Nv40 16 full pipelines- The Inq.

Discussion in 'Pre-release GPU Speculation' started by nelg, Feb 26, 2004.

  1. digitalwanderer

    digitalwanderer Dangerously Mirthful
    Legend

    Joined:
    Feb 19, 2002
    Messages:
    18,992
    Likes Received:
    3,533
    Location:
    Winfield, IN USA
    Lemme try it again slowly and see if that helps.

    The.......compiler.......would.......NOT.......be.......affected.......by.......the.......3dm2k3.......patch.

    Even.......nVidia.......has.......admitted.......this.

    You.......came.......here.......to.......address.......one.......issue.......,.......but.......you're.......wrong.......on.......that.......one.......issue.
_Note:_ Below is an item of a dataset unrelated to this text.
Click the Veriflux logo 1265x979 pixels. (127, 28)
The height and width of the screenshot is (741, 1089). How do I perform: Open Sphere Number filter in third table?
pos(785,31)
    I hope that helps, after this I'm afraid I'll have to resort to some form of sarcasm to get the point across. :(
     
  2. Pete

    Pete Moderate Nuisance
    Moderator Legend

    Joined:
    Feb 7, 2002
    Messages:
    5,777
    Likes Received:
    1,814
    How shall we learn? By accepting that the mere reordering of variables in the latest 3DM03 patch dropped nV scores almost across the board? Is that a useful "compiler" to you? Try this on for size: Fool me once, shame on you. Fool me twice, shame on me. Not a lot of ppl here trust nV to play according to FM's rules WRT 3DM03 given their past actions and their past and current public stance. Business is business, after all, so I suspect there's no getting around endemic "cheating" per the "win at all costs" philosophy (no doubt fueled by being a publicly-traded company), but at least we all know to look out for it. Not expecting it is just being naive, which you don't seem to be. Arguing over semantics is just being petty, which you seem to be.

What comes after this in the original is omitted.